Впрочем, и без лесной беготни добились мы многого! Большую бату, побитую картечью, взяли на буксир — и поехала она за нами, как арестованная тачка за эвакуатором на штрафстоянку. Вторую, что поцелее, наши гребцы погнали своим ходом. На дне лодок собрали ружья, копья и луки, прихватили и брошенную рыбу. Ну а что? Не пропадать же ей!
Четверых подранков втащили к себе: раненый пленный живёт дольше и рассказывает больше. Своих перевязали тут же. Гребец со стрелой в плече ругался сразу на трёх языках — значит, жить будет.
В гавань входили процессией: канонерка, обе приманки, трофеи на буксире. Встречала нас настоящая толпа, и смотрели люди, что характерно, не на «Елисавету», красиво стоящую на рейде, а на чёрную низкую лодку с пушкой. И «наши» тлинкиты-работники подходили погладить её борт ладонью. На удачу — сработала ведь! Корабль — он один и большой: где стоит — там и страшен. А вот пушка, которая умеет прятаться в обычной бате, может завтра выплыть из любой протоки. Это было понятно и без переводчика. Туз из рукава достают один раз за игру — зато с каким шиком!

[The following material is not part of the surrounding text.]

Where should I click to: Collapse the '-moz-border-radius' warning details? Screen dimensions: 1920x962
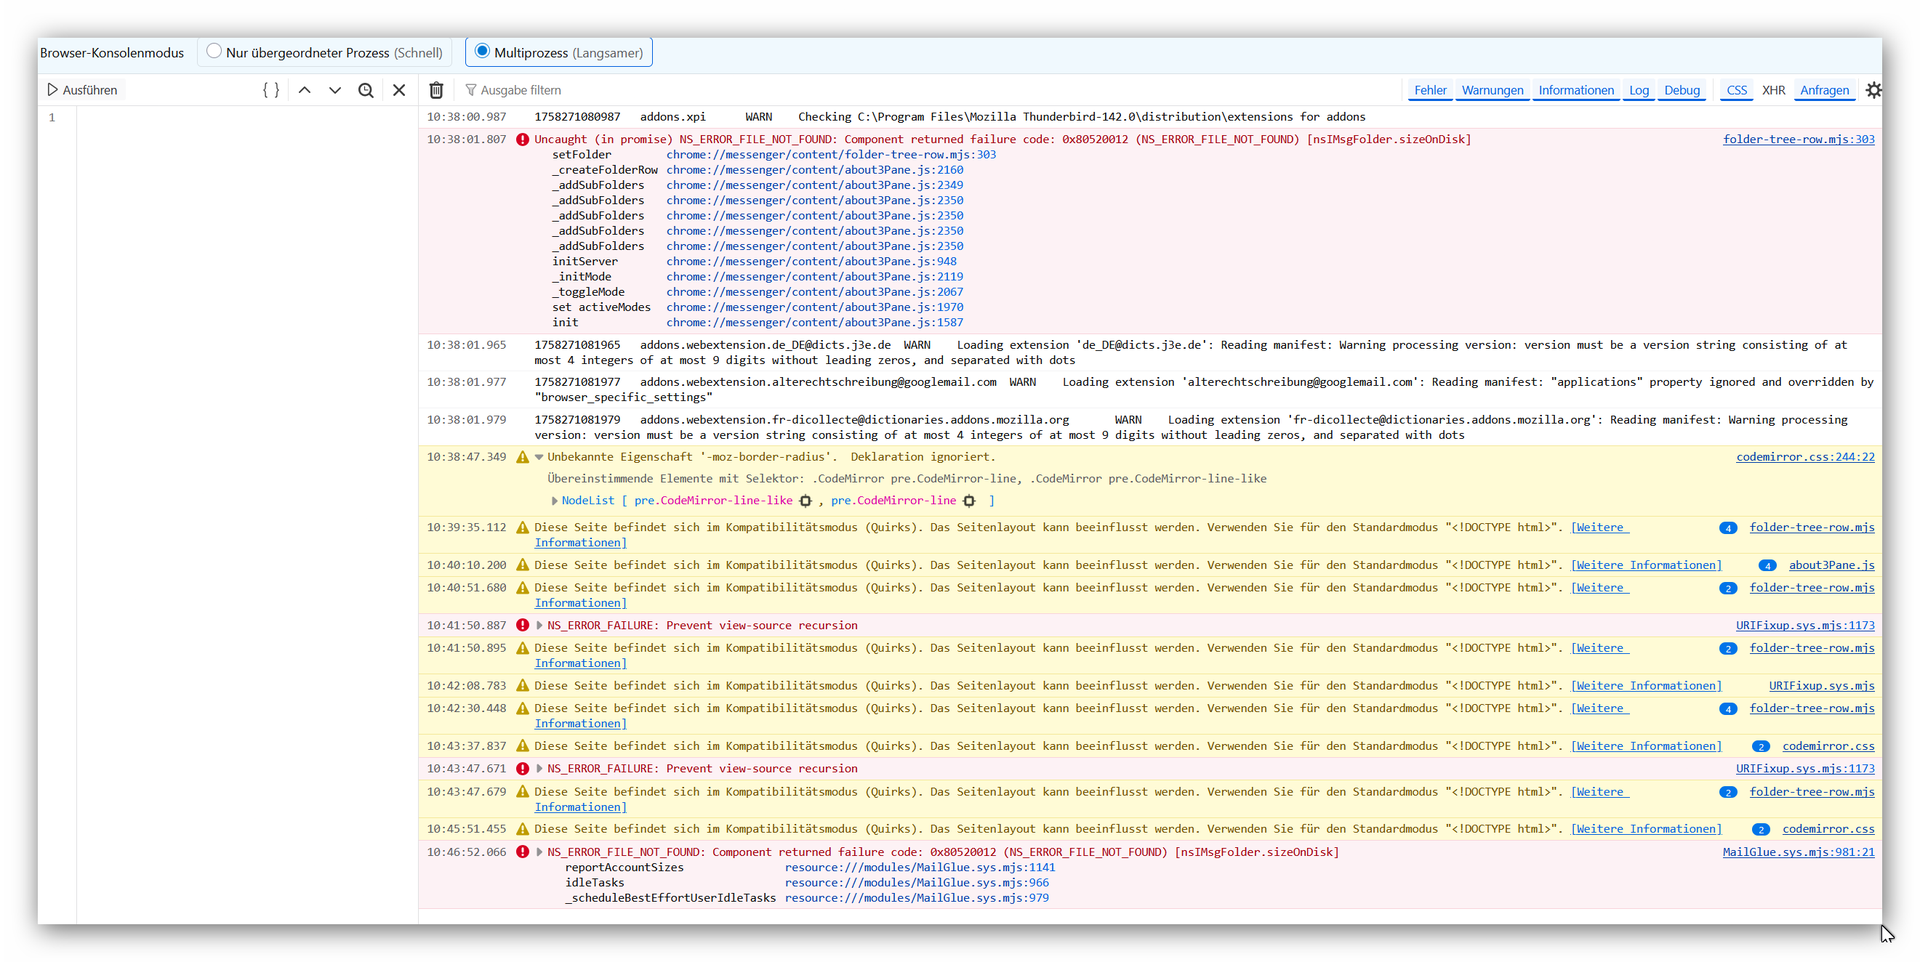tap(539, 458)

А назавтра дозорные доложили: с юга идут баты. Не торопились, шли медленно, открыто, с белым пухом на носах. Три рода из Котлеановой стаи прислали гонцов — спросить, как им оказаться «в стороне от войны». Про нейтралитет, стало быть, поговорить.
Что ж, похоже, мы своего добились, и вражеская стая начала разбегаться. Поговорим — и цены на нейтралитет я, так и быть, сделаю божескими.
Глава 16
Наутро я постарался выжать из нашей победы всё, что можно. И первым делом мы устроили настоящую выставку. Трофейные баты вытащили на отмель у пристани: большую, с рваными дырами от картечи — на самое видное место, целую — рядом, а поверх разложили взятые ружья, копья и вёсла. Вышло как в салоне дорогих тачек: подходи, смотри, цокай языком. Руками не трогать! Народ, прибывавший за рыбой и торговлей, надолго застревал у этой отмели. К полудню про бой говорила вся бухта, к вечеру пушек в рассказах стало уже три, а к следующему утру — семь, и одна будто бы стреляла сама.